Même magique, le livre n’en demeure pas moins potentiellement dangereux. Dans The Ninth Gate, nanar polanskien de 1999, Johnny Depp se met en quête des exemplaires existants d’un manuel d’invocation satanique écrit en collaboration avec Lucifer lui-même, objet de toutes les convoitises semant mort et désolation parmi ceux qui le tiennent entre leurs mains. Le mythe du Delomelanicon, rédigé par Satan suite à son expulsion céleste, renvoie ainsi immanquablement à celui du Necronomicon, livre des morts imaginé par H.P. Lovecraft et intarissable source de fantasmes pour le cinéma à tendance horrifique, de The Haunted Palace de Roger Corman (1963) aux Evil Dead de Sam Raimi (1981, 1987 et 1992), et jusque dans des variations plus ou moins singulières et/ou inspirées -le Maléfique d’Eric Valette (2003), au hasard.

Le livre qui tue se déclinant par ailleurs tout aussi bien sur un mode réaliste.
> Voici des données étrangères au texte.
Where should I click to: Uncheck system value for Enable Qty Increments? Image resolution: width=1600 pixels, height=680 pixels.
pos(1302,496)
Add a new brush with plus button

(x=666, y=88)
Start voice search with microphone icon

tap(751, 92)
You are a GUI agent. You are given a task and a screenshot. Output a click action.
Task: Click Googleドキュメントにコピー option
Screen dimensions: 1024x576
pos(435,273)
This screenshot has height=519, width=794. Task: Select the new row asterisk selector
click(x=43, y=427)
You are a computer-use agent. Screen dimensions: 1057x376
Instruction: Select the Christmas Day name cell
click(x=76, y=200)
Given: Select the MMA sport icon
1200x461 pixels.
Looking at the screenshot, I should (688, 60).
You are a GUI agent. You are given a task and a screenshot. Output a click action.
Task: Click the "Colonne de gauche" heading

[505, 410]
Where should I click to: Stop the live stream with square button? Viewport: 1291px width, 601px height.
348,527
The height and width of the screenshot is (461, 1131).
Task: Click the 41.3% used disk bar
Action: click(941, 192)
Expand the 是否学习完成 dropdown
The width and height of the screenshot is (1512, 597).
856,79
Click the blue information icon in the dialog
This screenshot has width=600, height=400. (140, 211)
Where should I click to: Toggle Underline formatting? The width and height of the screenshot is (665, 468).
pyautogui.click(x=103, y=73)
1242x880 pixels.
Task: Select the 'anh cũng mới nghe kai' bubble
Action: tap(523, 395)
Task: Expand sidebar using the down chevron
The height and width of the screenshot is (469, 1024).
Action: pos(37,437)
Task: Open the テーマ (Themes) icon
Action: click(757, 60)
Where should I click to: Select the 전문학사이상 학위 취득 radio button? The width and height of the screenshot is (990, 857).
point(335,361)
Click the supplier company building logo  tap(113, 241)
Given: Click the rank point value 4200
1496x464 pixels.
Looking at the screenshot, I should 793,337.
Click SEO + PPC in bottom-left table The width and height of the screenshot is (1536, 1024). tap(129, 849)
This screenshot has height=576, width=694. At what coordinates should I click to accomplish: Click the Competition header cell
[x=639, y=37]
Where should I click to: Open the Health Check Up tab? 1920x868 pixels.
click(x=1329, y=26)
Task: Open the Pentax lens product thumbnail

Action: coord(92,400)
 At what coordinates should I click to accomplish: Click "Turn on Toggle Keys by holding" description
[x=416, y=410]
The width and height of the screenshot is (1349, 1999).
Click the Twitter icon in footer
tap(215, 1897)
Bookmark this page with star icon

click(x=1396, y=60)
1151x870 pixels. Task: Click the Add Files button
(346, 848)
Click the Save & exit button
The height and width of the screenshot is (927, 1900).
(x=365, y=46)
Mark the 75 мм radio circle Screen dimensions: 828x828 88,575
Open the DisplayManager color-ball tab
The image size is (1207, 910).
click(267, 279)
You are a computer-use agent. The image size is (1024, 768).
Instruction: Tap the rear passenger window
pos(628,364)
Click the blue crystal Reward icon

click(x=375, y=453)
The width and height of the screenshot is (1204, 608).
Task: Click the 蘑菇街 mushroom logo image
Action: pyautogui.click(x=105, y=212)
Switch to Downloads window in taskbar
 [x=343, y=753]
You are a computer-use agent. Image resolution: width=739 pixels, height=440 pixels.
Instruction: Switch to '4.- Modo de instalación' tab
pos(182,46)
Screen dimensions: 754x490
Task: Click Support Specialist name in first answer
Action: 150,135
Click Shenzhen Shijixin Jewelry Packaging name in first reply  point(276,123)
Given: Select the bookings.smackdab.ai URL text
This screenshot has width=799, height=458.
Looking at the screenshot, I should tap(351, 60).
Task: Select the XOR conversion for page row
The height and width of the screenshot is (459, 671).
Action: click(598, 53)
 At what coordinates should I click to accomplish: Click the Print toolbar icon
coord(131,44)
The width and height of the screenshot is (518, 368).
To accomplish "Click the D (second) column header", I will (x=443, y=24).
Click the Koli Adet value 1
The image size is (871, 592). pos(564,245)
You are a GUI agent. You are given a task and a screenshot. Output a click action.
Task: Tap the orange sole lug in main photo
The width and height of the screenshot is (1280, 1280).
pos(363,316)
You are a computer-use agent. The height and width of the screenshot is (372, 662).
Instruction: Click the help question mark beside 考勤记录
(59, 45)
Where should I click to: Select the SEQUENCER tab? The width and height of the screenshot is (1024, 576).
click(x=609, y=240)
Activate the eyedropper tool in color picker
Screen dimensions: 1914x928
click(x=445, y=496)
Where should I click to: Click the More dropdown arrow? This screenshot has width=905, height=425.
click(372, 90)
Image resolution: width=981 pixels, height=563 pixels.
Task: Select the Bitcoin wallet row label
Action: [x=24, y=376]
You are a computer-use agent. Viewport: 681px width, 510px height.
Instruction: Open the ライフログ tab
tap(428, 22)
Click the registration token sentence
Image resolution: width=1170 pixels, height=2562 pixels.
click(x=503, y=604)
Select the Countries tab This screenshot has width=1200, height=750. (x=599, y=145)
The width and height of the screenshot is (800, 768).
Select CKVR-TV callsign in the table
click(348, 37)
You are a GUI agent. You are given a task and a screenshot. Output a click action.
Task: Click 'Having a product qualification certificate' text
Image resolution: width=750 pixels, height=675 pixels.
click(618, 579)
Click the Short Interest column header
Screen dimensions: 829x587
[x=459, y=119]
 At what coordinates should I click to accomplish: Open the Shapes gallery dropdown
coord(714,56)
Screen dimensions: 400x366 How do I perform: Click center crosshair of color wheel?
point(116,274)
Comme dans l’abbaye bénédictine du Nom de la rose (Jean-Jacques Annaud, 1986), où le deuxième livre de la Poétique d’Aristote, entièrement dédié à la comédie, et donc à même de corrompre les esprits et les âmes, élimine ses lecteurs par un habile système de pages empoisonnées. « Le livre est le double de l’homme, le brûler équivaut à le tuer« , soutenait Lucien Xavier Polastron. Et vice versa, donc.